Il potere dell'immaginazioneSiamo costantemente assorbiti dalle immagini del mondo che definiamo ‘reale’, credendo che sia tutto ciò che esiste. Non ci rendiamo invece conto di quanto questa idea sia lontana da come stanno realmente le cose.

Fin dal momento in cui apriamo gli occhi la mattina iniziamo ad interagire con il mondo che ci circonda, credendo che quello che percepiamo con i cinque sensi rappresenti quanto di più vero possiamo sperimentare. Siamo profondamente convinti che viviamo costantemente circondati di ‘cose’ che sono esterne e separate da noi, e basiamo su questa convinzione qualsiasi pensiero o azione che intraprendiamo. Siamo ciecamente fedeli al paradigma secondo il quale il pensiero, o l’immaginazione, hanno un ruolo ‘secondario’ all’interno di questa realtà, e che la loro influenza si limiti esclusivamente alle eventuali emozioni prodotte da quei pensieri.

Niente di più errato.

Siamo persi all’interno di una profonda allucinazione fatta di luci e suoni che non hanno alcuna consistenza reale, se non come mero riflesso di ciò che siamo internamente. E non mi venite a raccontare che sapete tutto sulla Legge di Attrazione, e che sapete benissimo che il pensiero ha un’influenza su ciò che sperimentiamo.

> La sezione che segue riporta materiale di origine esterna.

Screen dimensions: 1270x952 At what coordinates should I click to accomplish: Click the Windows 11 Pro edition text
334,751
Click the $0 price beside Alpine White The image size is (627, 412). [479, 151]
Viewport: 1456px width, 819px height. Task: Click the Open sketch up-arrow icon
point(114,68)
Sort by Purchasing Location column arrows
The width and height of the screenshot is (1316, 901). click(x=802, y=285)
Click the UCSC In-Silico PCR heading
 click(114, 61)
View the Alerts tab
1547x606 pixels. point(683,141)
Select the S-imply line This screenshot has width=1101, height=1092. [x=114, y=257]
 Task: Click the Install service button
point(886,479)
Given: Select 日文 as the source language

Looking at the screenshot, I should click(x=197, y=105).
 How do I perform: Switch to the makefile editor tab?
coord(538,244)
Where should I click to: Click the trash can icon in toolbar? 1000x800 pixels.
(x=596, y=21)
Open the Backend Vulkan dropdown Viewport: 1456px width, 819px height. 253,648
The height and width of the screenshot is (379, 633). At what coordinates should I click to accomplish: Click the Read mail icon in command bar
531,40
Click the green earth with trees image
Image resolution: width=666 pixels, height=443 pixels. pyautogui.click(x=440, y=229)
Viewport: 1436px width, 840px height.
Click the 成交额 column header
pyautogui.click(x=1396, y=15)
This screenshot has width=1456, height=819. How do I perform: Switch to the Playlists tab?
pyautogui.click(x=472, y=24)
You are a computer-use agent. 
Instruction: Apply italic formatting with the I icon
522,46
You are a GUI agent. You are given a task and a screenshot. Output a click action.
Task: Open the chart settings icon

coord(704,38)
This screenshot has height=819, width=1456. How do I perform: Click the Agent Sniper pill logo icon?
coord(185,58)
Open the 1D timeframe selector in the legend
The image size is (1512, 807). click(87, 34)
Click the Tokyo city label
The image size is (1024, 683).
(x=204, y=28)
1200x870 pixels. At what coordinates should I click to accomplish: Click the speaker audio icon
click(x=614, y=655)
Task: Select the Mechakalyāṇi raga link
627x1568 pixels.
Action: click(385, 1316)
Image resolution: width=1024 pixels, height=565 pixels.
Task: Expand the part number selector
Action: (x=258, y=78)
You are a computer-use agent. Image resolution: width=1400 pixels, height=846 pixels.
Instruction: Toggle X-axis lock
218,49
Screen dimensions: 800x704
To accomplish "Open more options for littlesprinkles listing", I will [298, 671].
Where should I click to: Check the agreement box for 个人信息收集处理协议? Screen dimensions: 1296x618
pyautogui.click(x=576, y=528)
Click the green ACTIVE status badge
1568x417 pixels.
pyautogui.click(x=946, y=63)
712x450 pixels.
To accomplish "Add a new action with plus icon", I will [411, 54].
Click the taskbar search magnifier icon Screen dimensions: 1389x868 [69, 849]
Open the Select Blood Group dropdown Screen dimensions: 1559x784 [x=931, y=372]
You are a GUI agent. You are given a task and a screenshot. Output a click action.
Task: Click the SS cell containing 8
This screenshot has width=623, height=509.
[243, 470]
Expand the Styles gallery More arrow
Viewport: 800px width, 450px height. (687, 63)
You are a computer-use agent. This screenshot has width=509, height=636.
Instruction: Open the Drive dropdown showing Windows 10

Balle. Semplici illusioni anche quelle, perché, confessiamolo, siamo costantemente assorbiti da quello che sentiamo e vediamo, e ci arrabbiamo puntualmente per il vicino fastidioso, il maleducato che tenta di passarci avanti alla fila alle Poste, o ingaggiamo lotte ‘virtuali’ su internet quando leggiamo post o commenti che sono in disaccordo con ciò che crediamo o pensiamo. Semplici macchine che re-agiscono a ciò che i propri sensori biologici percepiscono. Nient’altro che comportamenti meccanici, propri di un programma prestabilito sul quale, nonostante tutti i bei libri di crescita personale che abbiamo letto, non abbiamo il benché minimo controllo. Nessuno si offenda, ma è proprio così che concepiamo e affrontiamo questo mondo, convinti di avere a che fare con degli ‘altri’ che a volte ci piacciono, a volte ci infastidiscono, e altre volte ci fanno addirittura paura.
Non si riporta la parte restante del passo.